The exhibit showcases works by the artists of Grupo Antillano (Esteban Ayala, Rogelio Rodríguez Cobas, Manuel Couceiro, Herminio Escalona, Ever Fonseca, Ramón Haití, Adelaida Herrera, Arnaldo Rodríguez Larrinaga, Oscar Rodríguez Lasseria, Alberto Lescay, Manuel Mendive, Leonel Morales, Clara Morera, Miguel Ocejo, Rafael Queneditt and Julia Valdés). Drapetomania also includes works by a group of contemporary artists (Belkis Ayón, Bedia, Choco, Diago, Esquivel, Marta María Pérez Bravo, Montalván, Olazábal, Douglas Pérez, Peña, Elio Rodríguez and Leandro Soto) who share some of the concerns articulated by Grupo Antillano in the late 1970s. I hear, or more precisely, “see” echoes of Grupo Antillano in the work of these contemporary artists. This does not necessarily mean that they acknowledge, either explicitly or implicitly, a debt to Grupo Antillano.
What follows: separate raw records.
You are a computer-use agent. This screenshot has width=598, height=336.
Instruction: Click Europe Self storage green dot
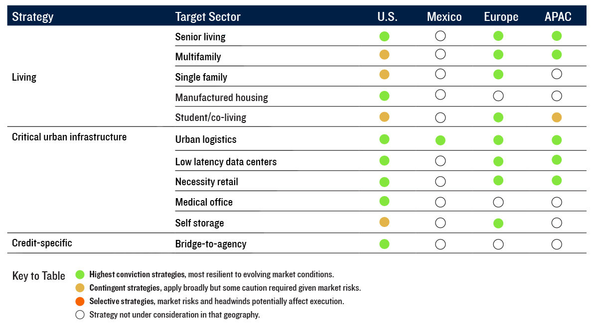(x=498, y=223)
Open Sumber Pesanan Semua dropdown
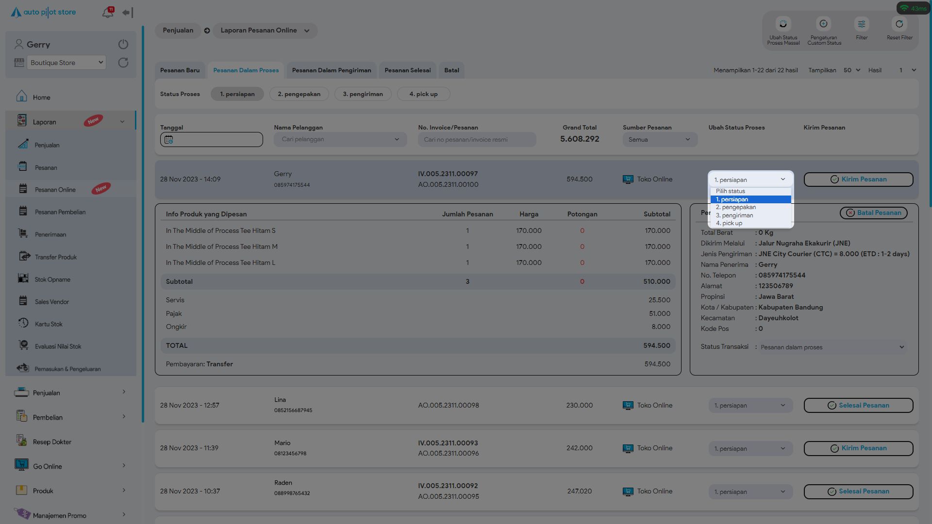Image resolution: width=932 pixels, height=524 pixels. click(660, 140)
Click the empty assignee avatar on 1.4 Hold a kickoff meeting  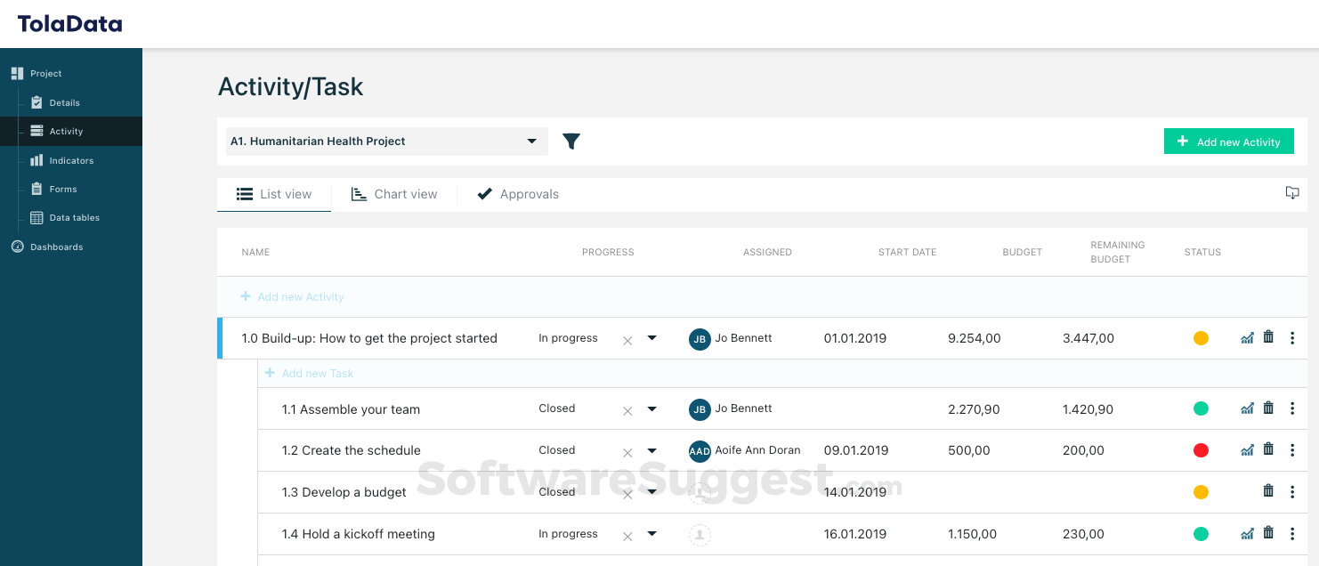(700, 534)
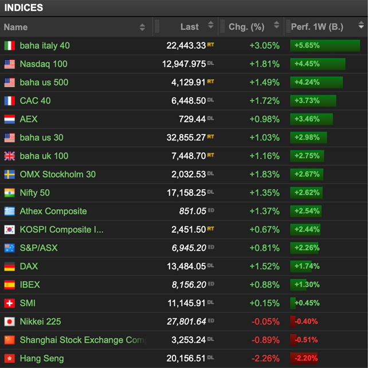Click the Swedish flag by OMX Stockholm 30

[9, 174]
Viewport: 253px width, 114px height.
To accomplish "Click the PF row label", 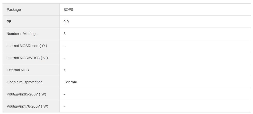I will [x=9, y=22].
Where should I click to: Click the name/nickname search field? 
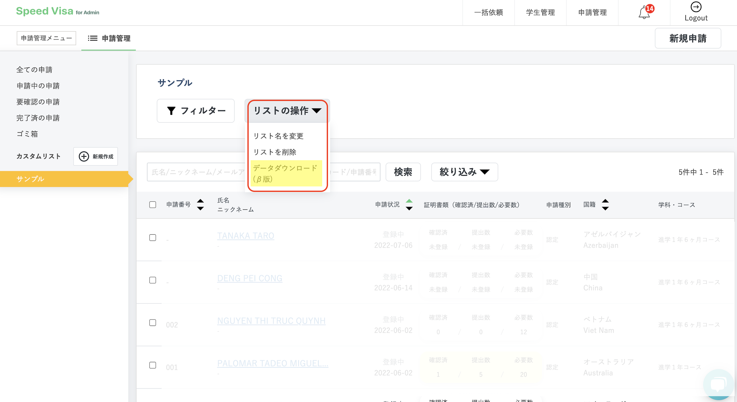click(x=196, y=172)
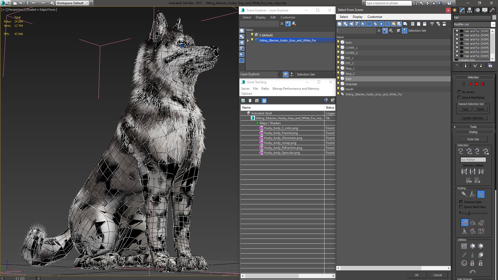The height and width of the screenshot is (280, 498).
Task: Refresh the Asset Tracking list
Action: (243, 101)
As an intellectual and curatorial project, the exhibit suggests continuities and proposes a genealogy which does not depend on the introspection of each individual artist. The exhibit offers a fresh and alternative look at the “new art of Cuba” through the work of artists who have been concerned with issues of race, history, and identity. It reassesses the importance of Grupo Antillano by linking their work with that of a new generation of Cuban artists, particularly those associated since the 1990s with the Queloides curatorial project. Drapetomania argues, without hesitation, that the “new art” that Grupo Antillano produced in the late 1970s and early 1980s is part of what we have come to know as new Cuban art. Thirty-five years after its creation, Grupo Antillano continues to assert, as the late Fernando Ortiz used to say, that “without the black, Cuba would not be Cuba.”
Alejandro de la Fuente
Harvard University
[1] Grupo Antillano is not even mentioned in the best books on Cuban contemporary art, such as Luis Camnitzer, New Art of Cuba (University of Texas Press, 2003), Rachel Weiss, To and From Utopia in Cuban Art (University of Minnesota Press, 2011), or in Natalie Bondil, Cuba: Art and History from 1868 to Today (Prestel USA, 2009). To my knowledge, the existence of Grupo Antillano is registered only in two art books: José Veigas Zamora et. al, Memoria: Cuban Art of the 20th Century (Los Angeles, 2002) and Judith Bettelheim, ed. Afrocuba: Works on Paper, 1968-2003 (San Francisco State University Press, 2005).